A sketch of the proof: For simplicity we just assume $\Omega$ is a ball $B$ with radius 2 centered at the origin, and we can find some ball $\hat{B}\subset \Omega$ such that inside $B$, with positive radius $\hat{r} \geq c r_B$ for some positive $c$. For $x\in \hat{B}$, and $y\in B$: $$|y-x|\leq C w. \tag{1}$$ Why? Think a mollifier centered at origin, and this is a sufficient condition for the weight to satisfy for there to be a Poincaré type inequality. Let $\phi$ be a smooth weight vanishing at boundary of $\hat{B}$, and $\bar{f} = \int_{B} f\phi$ the weighted mean of $f$ vanishing outside this smaller ball then: for any $y\in B$ $$ f(y) - \bar{f} = \int_{B} \big(f(y) - f(z)\big)\phi(z)dx \\ = \int_{B} \int^1_0 (y-z)\cdot \nabla f(y + t(z-y)) \phi(z) dt \,dz, $$ which follows from the multi-dimensional Taylor formula. Now the trick is to rescale the variables: let $x = y + t(z-y)$ $$ f(y) - \bar{f} = \int_{B} \int^1_0 \frac{y-x}{t}\cdot \nabla v(x) \phi\left(y + \frac{x-y}{t}\right) \frac{1}{t^2} dx\,ds. $$ Now $\phi(y + \frac{x-y}{t})$ vanishes when $0< t < \gamma|x-y|$ for $\gamma$ relying on $\hat{r}$, hence for the kernel $$ K := \int^1_0 \frac{y-x}{t^3} \phi\left(y + \frac{x-y}{t}\right) dt, $$ we have $$ |K| \leq \sup|\phi| \int^1_{\gamma|x-y|} \frac{|y-x|}{t^3} dt \leq C |y-x|^{-1}. $$ Now use condition (1), $w^{1/2} \leq C |x-y|^{-1/2}$ inside the $\hat{B}$, and $K$ vanishes outside $\hat{B}$ we have $$ |f(y) - \bar{f}| \leq \int_B |K| |\nabla f| \\ = \int_B |K|w^{-1/2} w^{1/2}|\nabla f| \\ \leq C\int_B |y-x|^{-3/2} w^{1/2}|\nabla f|. $$ Now Young's inequality for convolution reads: $$ \|f - \bar{f}\|_{L^2(B)} \leq \Big\| |x|^{-3/2}\Big\|_{L^1(B)} \Big\|w^{1/2}|\nabla f|\Big\|_{L^2(B)}.\tag{2} $$ For $|x|^{-3/2}$ is $L^1$ when $B\subset \mathbb{R}^2$. Now if $\int_B fw = 0$, we have $$ \bar{f}_{B} := \frac{1}{|B|}\int_B f \phi = \frac{1}{|B|}\int_B f(\phi-w) \leq \frac{1}{|B|} \|f\|_{L^2(B)} \left(\int_B (\phi-w)^2\right)^{1/2}, $$ and the optional $L^2$-term in $(\star)$ is determined by how we can manipulate the weight so that $\|\bar{f}_{B} \|_{L^2(B)}$ can be absorbed by $ \|f\|_{L^2(B)}$, then we have: $$ \|f\|_{L^2(B)}^2\leq \|f-\bar{f}_{B}\|_{L^2(B)}^2 + \|\bar{f}_{B} \|^2_{L^2(B)}. $$ By (2) we have the result, for domain with radius not $O(1)$, a scaling argument will be in place.

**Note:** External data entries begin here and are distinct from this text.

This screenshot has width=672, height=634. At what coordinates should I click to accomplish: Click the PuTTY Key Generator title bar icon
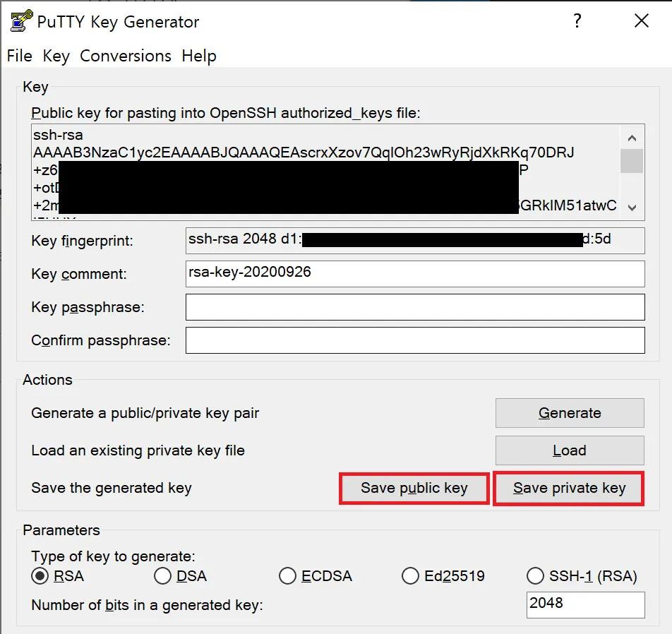(x=19, y=21)
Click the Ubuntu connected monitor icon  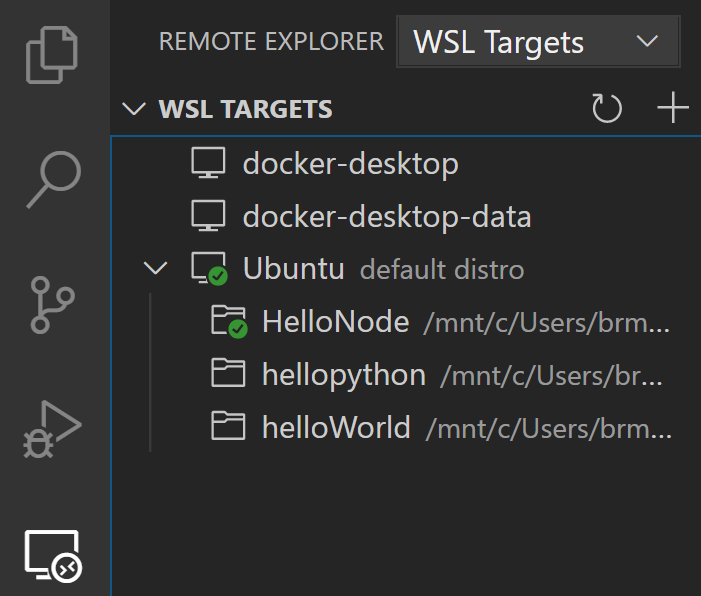209,269
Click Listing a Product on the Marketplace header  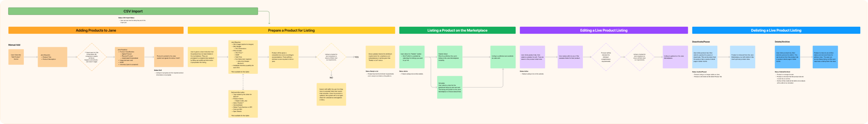(457, 30)
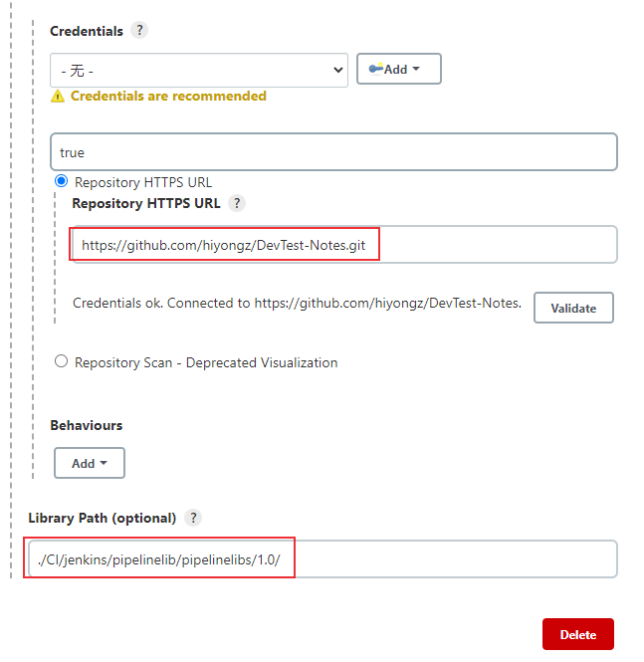Click the yellow warning triangle icon
This screenshot has width=644, height=662.
click(58, 97)

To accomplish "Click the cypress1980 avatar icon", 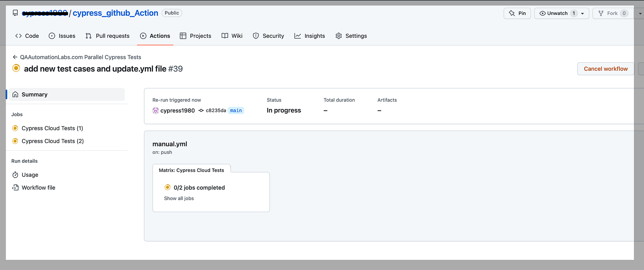I will pos(155,110).
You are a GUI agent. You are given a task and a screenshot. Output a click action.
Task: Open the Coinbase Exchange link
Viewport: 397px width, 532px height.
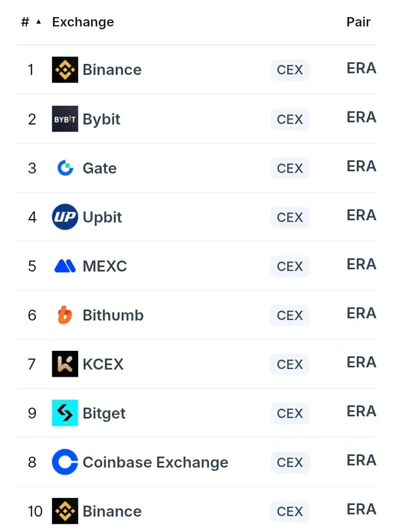[x=155, y=462]
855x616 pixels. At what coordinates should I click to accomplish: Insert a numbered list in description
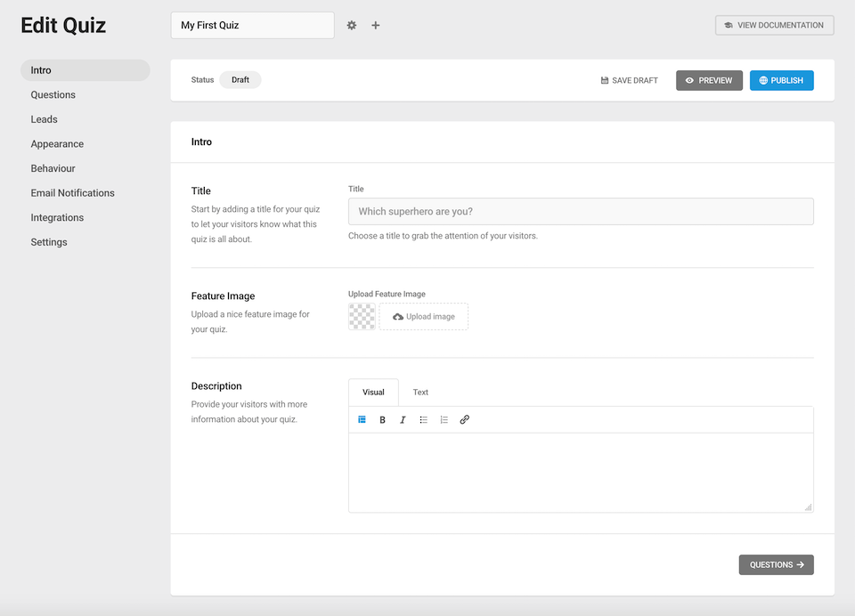click(x=444, y=419)
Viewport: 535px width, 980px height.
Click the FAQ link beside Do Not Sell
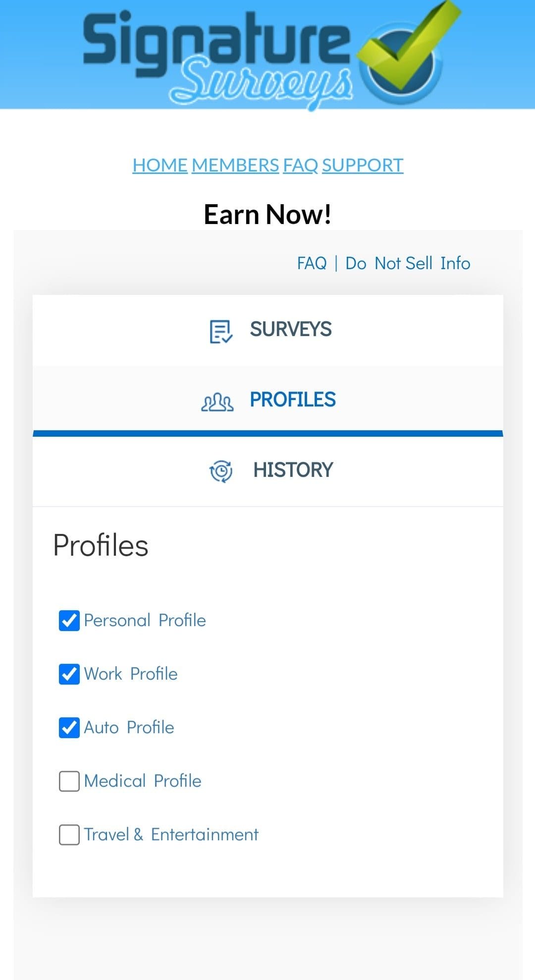coord(312,263)
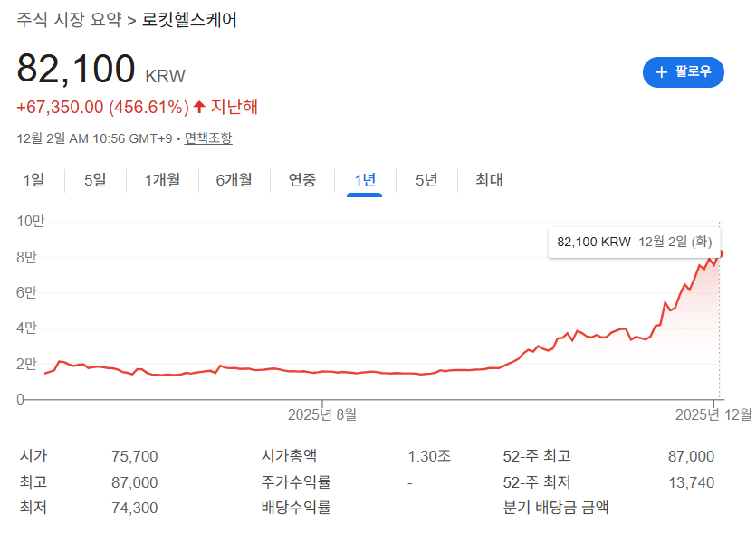Viewport: 756px width, 533px height.
Task: Open the 최대 chart range view
Action: (486, 181)
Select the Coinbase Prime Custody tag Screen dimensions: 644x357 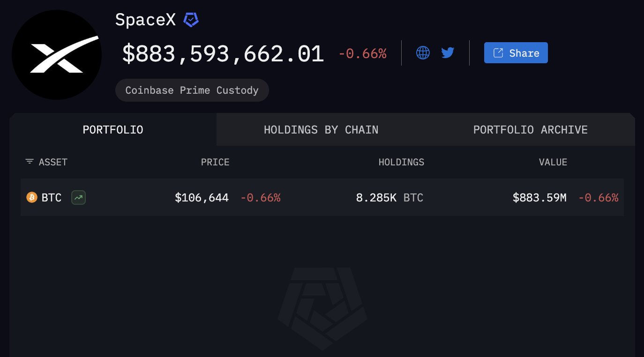click(x=192, y=90)
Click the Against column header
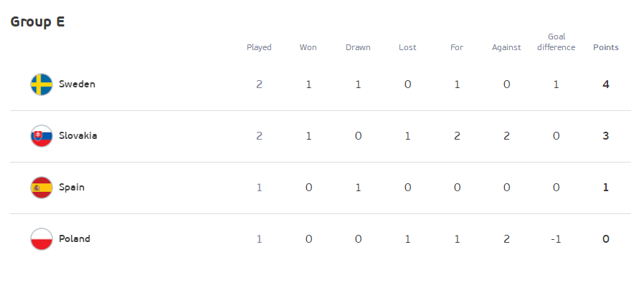The width and height of the screenshot is (644, 295). (x=506, y=48)
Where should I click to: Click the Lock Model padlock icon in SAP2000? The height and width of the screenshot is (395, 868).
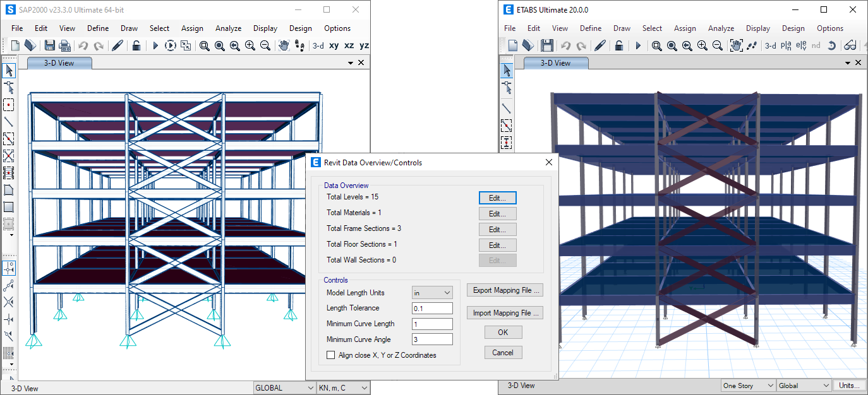point(137,45)
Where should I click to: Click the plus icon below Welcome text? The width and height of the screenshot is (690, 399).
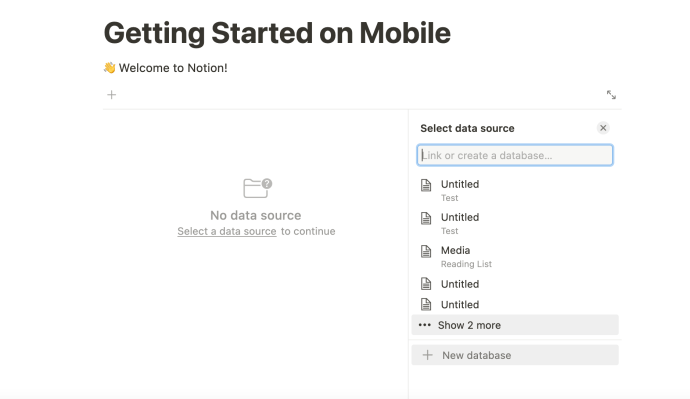point(112,95)
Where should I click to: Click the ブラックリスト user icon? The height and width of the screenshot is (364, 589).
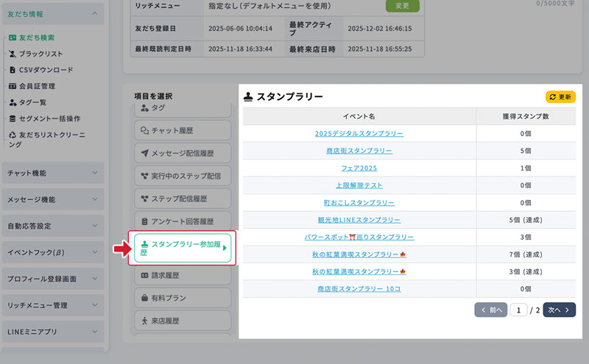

I took these from some old notes I wrote to myself, there are maybe many loose ends. The $C$ in $(\star)$ depends on how this smooth weight $w$ "concentrates" itself with this domain, if it is very concentrated around some point, then $C$ in $(\star)$ has to be really large to control $\|f\|_{L^2(B)}$.